# ACTIEPUNT A
Op welke patiënten zijn volgens de tekst over melanoomonderzoek de meeste behandelrichtlijnen voor melanoom gebaseerd?
# ACTIEPUNT B
Zet de tekst over melanoomonderzoek voort na de laatste zin.

# TEKSTFRAGMENT
Melanoomstudies moeten zich meer richten op het includeren van ouderen, kinderen en mensen met een erfelijke aanleg voor melanoom, stelt Norbert Ipenburg in zijn proefschrift naar betere diagnostiek en behandeling van specifieke patiëntgroepen.
De meeste behandelrichtlijnen voor melanoom zijn gebaseerd op patiënten van middelbare leeftijd. Dit betekent dat er voor bepaalde patiëntengroepen verschillende klinische vragen onbeantwoord blijven. Ipenburgs proefschrift belicht verschillen en overeenkomsten tussen drie belangrijke melanoompopulaties: kinderen, ouderen en patiënten met melanoom als gevolg van mutaties in het CDKN2A-gen.

# INVOERGEGEVENS
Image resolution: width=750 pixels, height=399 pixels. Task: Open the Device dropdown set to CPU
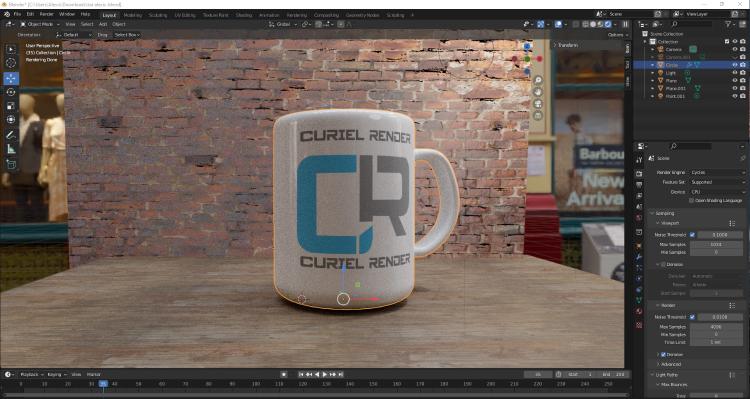point(717,192)
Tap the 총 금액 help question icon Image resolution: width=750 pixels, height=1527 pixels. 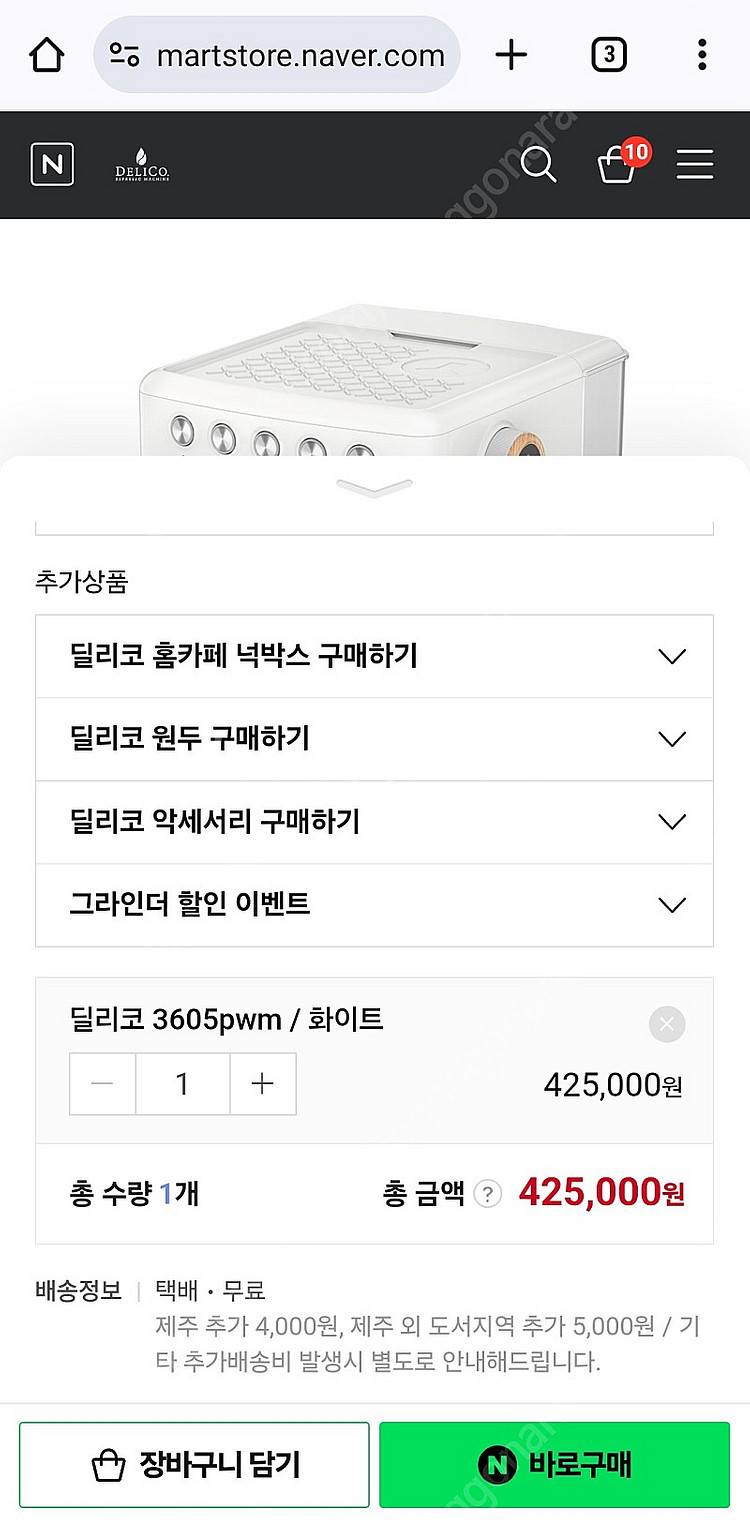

# ANTWOORD OP TAAK A
Op patiënten van middelbare leeftijd.

# ANTWOORD OP TAAK B
Patiënten met een erfelijke aanleg hebben ook een verhoogd risico op het ontwikkelen van andere vormen van kanker. Ondanks dat deze vorm van huidkanker zich anders gedraagt in verschillende patiëntgroepen, worden deze patiënten vaak uitgesloten van klinische onderzoeken. Dat heeft bijvoorbeeld tot gevolg dat de chirurgische behandelingen voor oudere patiënten ontoereikend is en dat er weinig zicht is op de voorspellende factoren bij jongvolwassenen en kinderen.
Er zijn specifieke richtlijnen nodig voor de juiste diagnose, behandeling en follow-up van deze personen, aldus Ipenburg, die inmiddels werkzaam is als dermatoloog in het Amsterdam UMC. Omdat melanoom in sommige van deze groepen, zoals bij kinderen, zeldzaam is, zijn internationale studies essentieel om voorspellende modellen te verbeteren.